Initial thoughts by Matt Domsch
- Use Reduced Redundancy Storage. All the content will be replicated easily.
- Use s3cmd sync to keep content in buckets in sync
- exclude ISOs
- exclude debuginfo? I think so.
- Use bucket policies to limit access to each region
- Need list of IP addresses for each region to populate MM. Would be nice if we could get that programmatically.
- Per FI meeting 20120216, suggest using secondary01 or a releng* box for the copying. secondary01 does not have /pub/epel or /pub/fedora currently mounted.
- bucket names s3-mirror-<region>.fedoraproject.org allow for CNAME s3-mirror.fedoraproject.org to s3.amazon.com in our DNS
|Region||Region Server||Bucket Name||CNAME|
|US Standard||s3-website-us-east-1.amazonaws.com||s3-mirror-us-east-1.fedoraproject.org||s3-mirror-us-east-1.fedoraproject.org CNAME s3-mirror-us-east-1.fedoraproject.org.s3-website-us-east-1.amazonaws.com|
|US West (Oregon) Region||s3-website-us-west-2.amazonaws.com|
|US West (Northern California) Region||s3-website-us-west-1.amazonaws.com|
|EU (Ireland) Region||s3-website-eu-west-1.amazonaws.com|
|Asia Pacific (Singapore) Region||s3-website-ap-southeast-1.amazonaws.com|
|Asia Pacific (Tokyo) Region||s3-website-ap-northeast-1.amazonaws.com|
|South America (Sao Paulo) Region||s3-website-sa-east-1.amazonaws.com|
- if we upload ISOs, we get .torrent links "for free".
- no tracker stats :-(
- Can't group multiple files together into a single torrent
- we're paying for outbound bandwidth
- bucket policies keeping traffic in a single region means we need separate buckets for torrent content
- none for all uploads
- none for intra-region requests
- 0.093/GB/month for data, 200GB = $30-40/month/region. 7 Regions.
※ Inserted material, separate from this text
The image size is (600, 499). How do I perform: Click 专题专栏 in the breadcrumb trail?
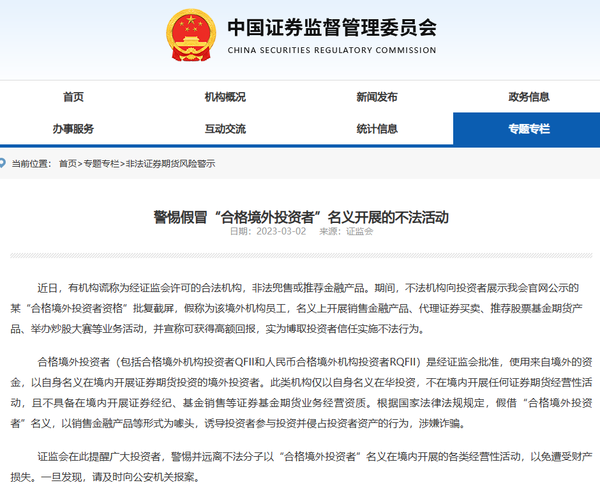(x=100, y=162)
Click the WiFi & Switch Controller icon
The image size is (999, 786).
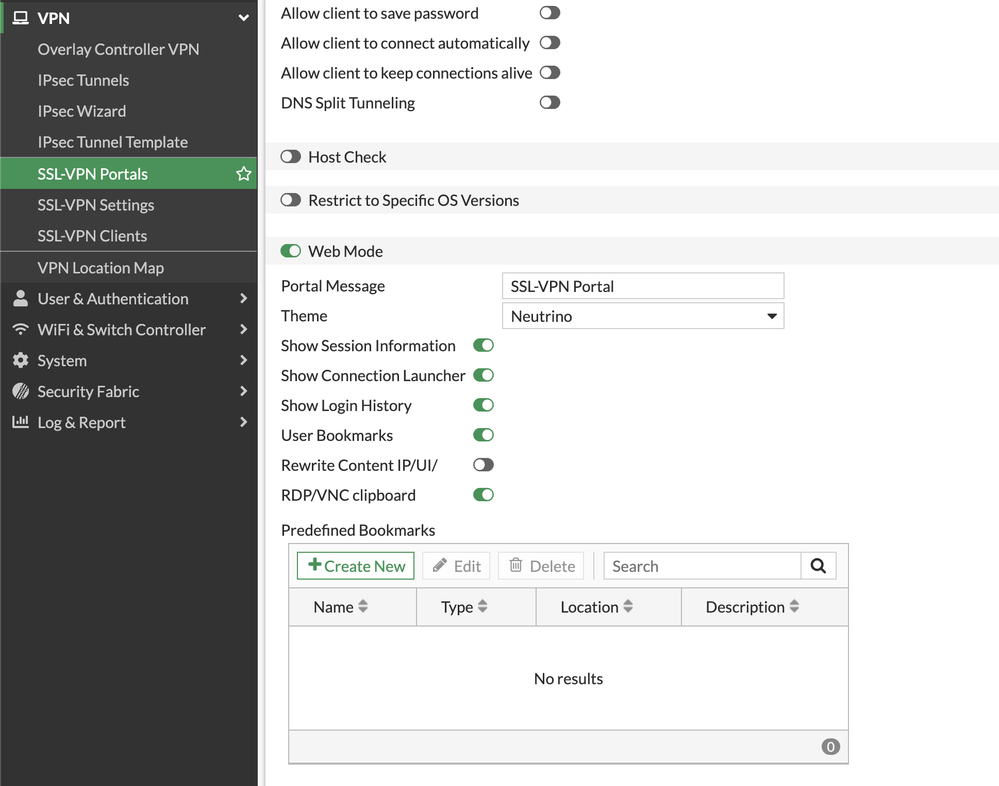(x=20, y=330)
- no way guess number of GET requests. $40 assumes 10M requests, while $30/month assumes 1M requests.
Total: ~$280/month, or $3360/yr
- do we sync to one region, then COPY to others? If so, what tool? That'll cost $ for bandwidth.
source/ SRPMS/ debug/ beta/ ppc/ ppc64/ repoview/ Fedora/ Live/ isolinux/ images/ EFI/ drpms/ core/ extras/ LiveOS/ updates/8 updates/9 updates/10 updates/11 updates/12 updates/13 updates/14 updates/testing/8 updates/testing/9 updates/testing/10 updates/testing/11 updates/testing/12 updates/testing/13 updates/testing/14 releases/test/
- s3cmd sync processes excludes after walking the whole local directory tree with os.walk(). This means it recurses over .snapshot/ and all the directories we want to exclude, increasing processing time by 20x (>700k files vs ~35k files we'll actually upload). Matt has a patch to s3cmd to fix this, but it's ugly and needs love.
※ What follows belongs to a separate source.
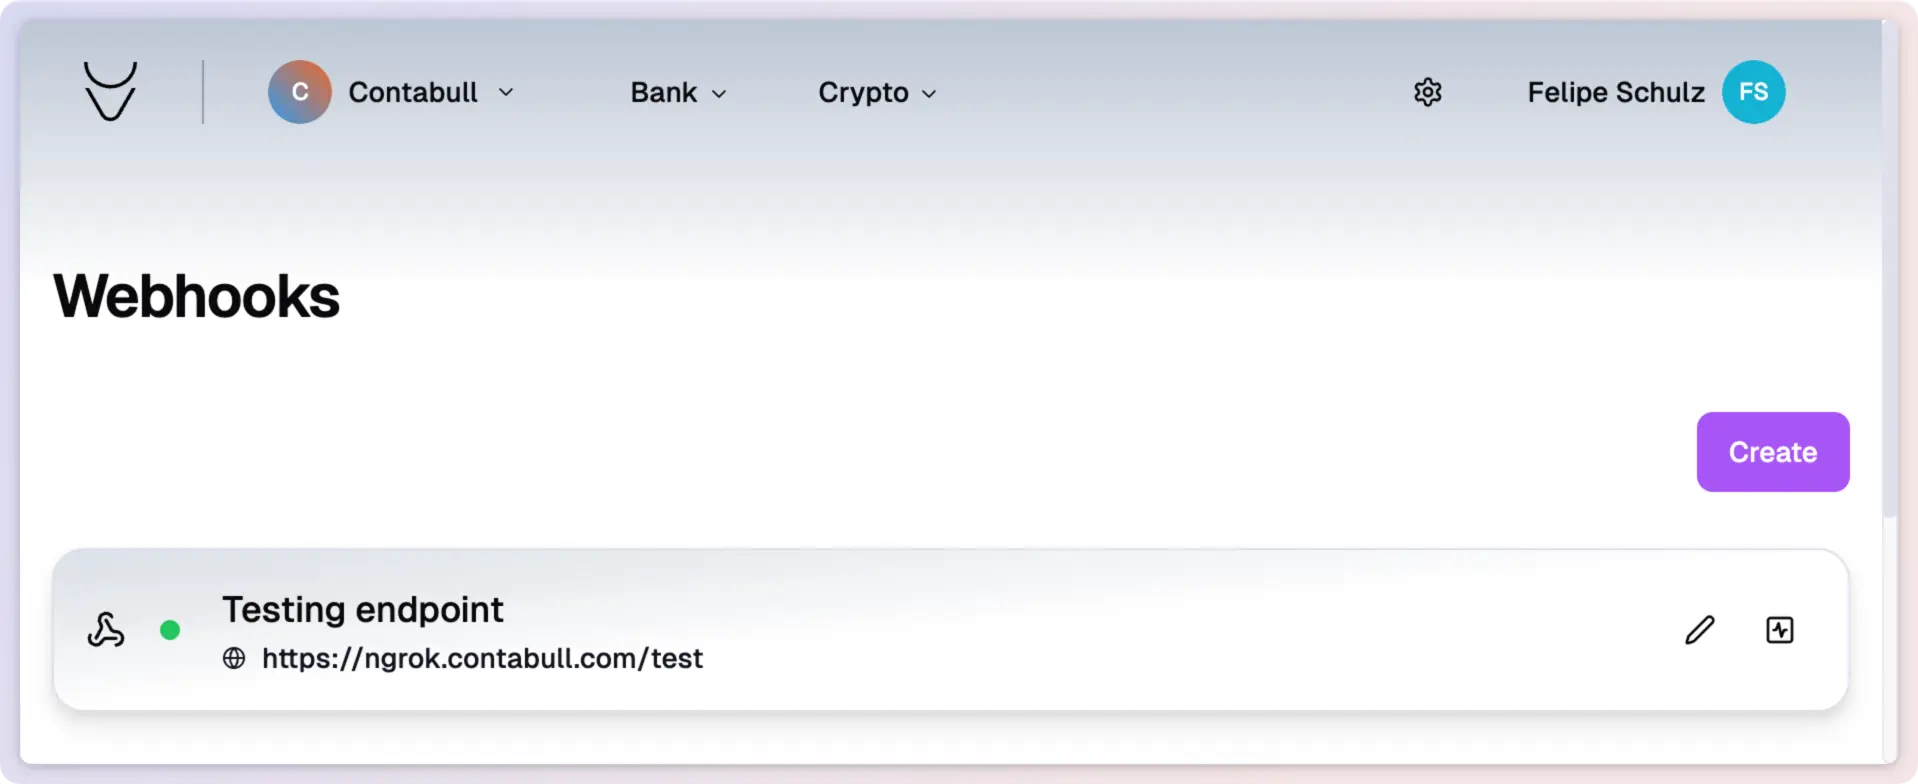Click the webhook icon on Testing endpoint
Viewport: 1918px width, 784px height.
pyautogui.click(x=106, y=630)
- On subsequent syncs, got this error from the /pub/epel tree:
ERROR: no element found: line 1, column 0 ERROR: Parameter problem: Bucket contains invalid filenames. Please run: s3cmd fixbucket s3://your-bucket/
- The MD5 checks don't happen at all for files uploaded via multipart, which seems to affect larger files. This defeats the purpose of MD5 checking. But, we can't disable MD5 checking for all files, because repomd.xml often changes content but doesn't change file size. So, we need MD5 checking only for some files.
- It does store mtime/ctime values in the metadata. Need to add code to check those.
- upload of initial bucket for EPEL took real 651m57.042s, /pub/fedora took real 892m52.286s.
- subsequent syncs failed because of the above element error, but took 12m and 21m respectively (w/o transferring any changes due to the error)
- MirrorManager's report_mirror program needs to be run after the sync, because this will be a private mirror. But, it also blindly does os.walk(), without a concept of excludes. Solutions are to either make a private copy of the whole content (ugh!), or add --exclude-from=<file> handling to report_mirror. Matt did the latter.